+++ EXERCISE MATERIALS

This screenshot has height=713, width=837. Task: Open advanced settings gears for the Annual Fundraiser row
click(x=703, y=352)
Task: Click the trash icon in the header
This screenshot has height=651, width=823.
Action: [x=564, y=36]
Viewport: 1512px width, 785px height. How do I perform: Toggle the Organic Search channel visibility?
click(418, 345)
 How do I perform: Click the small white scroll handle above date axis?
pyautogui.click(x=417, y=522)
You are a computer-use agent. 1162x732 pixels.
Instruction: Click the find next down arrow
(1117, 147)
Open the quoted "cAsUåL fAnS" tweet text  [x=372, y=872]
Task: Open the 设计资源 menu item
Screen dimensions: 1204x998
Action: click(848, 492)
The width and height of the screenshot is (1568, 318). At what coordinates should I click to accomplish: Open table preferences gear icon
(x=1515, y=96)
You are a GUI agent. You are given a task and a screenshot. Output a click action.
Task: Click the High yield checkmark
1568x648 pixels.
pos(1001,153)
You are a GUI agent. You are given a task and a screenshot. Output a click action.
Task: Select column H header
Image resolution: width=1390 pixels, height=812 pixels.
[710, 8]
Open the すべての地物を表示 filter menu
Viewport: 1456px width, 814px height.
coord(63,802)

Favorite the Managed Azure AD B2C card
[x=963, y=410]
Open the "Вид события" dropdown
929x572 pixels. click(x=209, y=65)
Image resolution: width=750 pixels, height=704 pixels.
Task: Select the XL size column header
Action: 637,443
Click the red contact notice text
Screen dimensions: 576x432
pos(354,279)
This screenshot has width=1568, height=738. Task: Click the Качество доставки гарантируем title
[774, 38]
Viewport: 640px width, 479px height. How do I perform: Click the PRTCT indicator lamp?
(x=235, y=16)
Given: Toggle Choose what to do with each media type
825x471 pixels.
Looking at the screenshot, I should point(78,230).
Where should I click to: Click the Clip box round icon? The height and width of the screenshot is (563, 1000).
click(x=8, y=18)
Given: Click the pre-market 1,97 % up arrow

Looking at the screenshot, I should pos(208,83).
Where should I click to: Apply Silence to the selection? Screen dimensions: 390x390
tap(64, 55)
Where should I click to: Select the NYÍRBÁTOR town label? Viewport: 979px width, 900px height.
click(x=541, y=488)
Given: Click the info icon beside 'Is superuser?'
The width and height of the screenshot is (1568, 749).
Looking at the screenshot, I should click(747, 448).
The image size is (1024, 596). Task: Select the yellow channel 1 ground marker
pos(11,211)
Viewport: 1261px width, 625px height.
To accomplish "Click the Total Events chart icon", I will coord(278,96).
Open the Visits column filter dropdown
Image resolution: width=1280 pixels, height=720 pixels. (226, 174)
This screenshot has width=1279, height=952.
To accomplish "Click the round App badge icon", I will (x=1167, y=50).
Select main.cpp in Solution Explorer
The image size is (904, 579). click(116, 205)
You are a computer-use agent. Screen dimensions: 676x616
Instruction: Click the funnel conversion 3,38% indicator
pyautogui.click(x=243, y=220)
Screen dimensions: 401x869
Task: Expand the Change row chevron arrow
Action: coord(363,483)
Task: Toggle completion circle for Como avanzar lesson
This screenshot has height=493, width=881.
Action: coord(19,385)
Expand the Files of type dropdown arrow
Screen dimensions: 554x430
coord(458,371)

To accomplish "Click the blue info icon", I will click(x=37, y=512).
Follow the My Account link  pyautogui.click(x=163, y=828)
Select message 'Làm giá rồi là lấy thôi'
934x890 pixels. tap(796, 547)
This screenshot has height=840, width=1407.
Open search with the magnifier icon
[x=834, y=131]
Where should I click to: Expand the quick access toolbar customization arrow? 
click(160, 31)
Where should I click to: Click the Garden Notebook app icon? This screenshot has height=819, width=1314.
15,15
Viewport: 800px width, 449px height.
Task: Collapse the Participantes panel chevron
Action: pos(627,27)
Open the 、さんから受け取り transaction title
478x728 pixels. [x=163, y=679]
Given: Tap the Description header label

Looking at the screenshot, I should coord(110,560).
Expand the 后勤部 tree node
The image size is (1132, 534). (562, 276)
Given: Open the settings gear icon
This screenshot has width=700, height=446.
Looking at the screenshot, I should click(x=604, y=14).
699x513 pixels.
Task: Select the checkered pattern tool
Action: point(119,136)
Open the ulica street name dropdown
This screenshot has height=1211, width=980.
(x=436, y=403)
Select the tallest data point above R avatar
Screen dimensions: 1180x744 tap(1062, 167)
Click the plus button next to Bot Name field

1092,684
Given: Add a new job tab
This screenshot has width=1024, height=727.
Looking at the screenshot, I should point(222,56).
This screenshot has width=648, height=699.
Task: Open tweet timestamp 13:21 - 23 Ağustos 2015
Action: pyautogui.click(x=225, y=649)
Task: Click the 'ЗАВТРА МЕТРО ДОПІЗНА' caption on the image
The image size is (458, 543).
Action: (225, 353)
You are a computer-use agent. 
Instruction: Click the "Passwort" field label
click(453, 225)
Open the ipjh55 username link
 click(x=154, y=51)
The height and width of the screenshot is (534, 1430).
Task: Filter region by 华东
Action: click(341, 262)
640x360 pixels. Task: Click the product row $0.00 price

++++++

**INSTRUCTIONS FOR THE TASK:** Go over the listing above and copy out each line that includes "will".

**EXERCISE RESULT:**
To accomplish "Click the Total Events chart icon", I will coord(278,96).
To accomplish "Click the round App badge icon", I will (x=1167, y=50).
To accomplish "Click the blue info icon", I will click(x=37, y=512).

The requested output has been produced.